Relation Between Norm and Inner Product

functional-analysishilbert-spacesinner-productsnormed-spaces

I have seen a proposition that

Let $(X, \|.\|)$ is a normed space. If this norm can be induced by an inner product (i.e. it satisfies parallelogram property) then is induced by at most one inner product.

Is it true? How can I prove it? Should I use property below?

$x,y \in X$
$$4\langle x,y\rangle= \|x+y\|^2-\|x-y\|^2+i\|x+iy\|^2-i\|x-iy\|^2$$

Best Answer

The key point is that the polarisation identity expresses the inner product solely in terms of the norm, hence the norm uniquely determines the inner product.

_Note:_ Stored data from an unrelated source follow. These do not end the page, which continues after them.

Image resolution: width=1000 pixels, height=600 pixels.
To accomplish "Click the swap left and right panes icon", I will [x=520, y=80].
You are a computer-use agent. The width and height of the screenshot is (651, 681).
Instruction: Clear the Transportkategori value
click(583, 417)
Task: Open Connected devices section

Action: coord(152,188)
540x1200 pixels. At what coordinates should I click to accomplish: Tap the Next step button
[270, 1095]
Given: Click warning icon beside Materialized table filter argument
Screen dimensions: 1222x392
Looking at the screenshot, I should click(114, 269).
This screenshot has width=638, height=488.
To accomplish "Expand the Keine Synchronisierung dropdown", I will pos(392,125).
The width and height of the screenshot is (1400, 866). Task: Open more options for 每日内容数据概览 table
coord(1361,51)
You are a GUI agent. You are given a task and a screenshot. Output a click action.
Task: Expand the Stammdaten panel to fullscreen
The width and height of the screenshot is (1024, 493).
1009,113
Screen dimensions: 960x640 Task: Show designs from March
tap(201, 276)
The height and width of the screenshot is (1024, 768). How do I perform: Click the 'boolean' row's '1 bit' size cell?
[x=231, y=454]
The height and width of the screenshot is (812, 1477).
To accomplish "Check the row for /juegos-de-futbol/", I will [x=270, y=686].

To be very verbose, suppose that $\lVert \cdot \rVert$ can be induced by both the inner product $\langle \cdot, \cdot \rangle_1$ and $\langle \cdot , \cdot \rangle_2$. Then by the polarisation identity for all $x, y$ $$ \langle x, y \rangle_1 = \frac{1}{4}\left(\lVert x + y \rVert^2 - \lVert x - y \rVert^2 + i \lVert x + iy \rVert^2 - i \lVert x - i y \rVert^2\right) = \langle x, y \rangle_2 $$ Hence $\langle \cdot, \cdot \rangle_1$ and $\langle \cdot , \cdot \rangle_2$ are the same inner product, thus if a norm is induced by an inner product then the inner product is unique.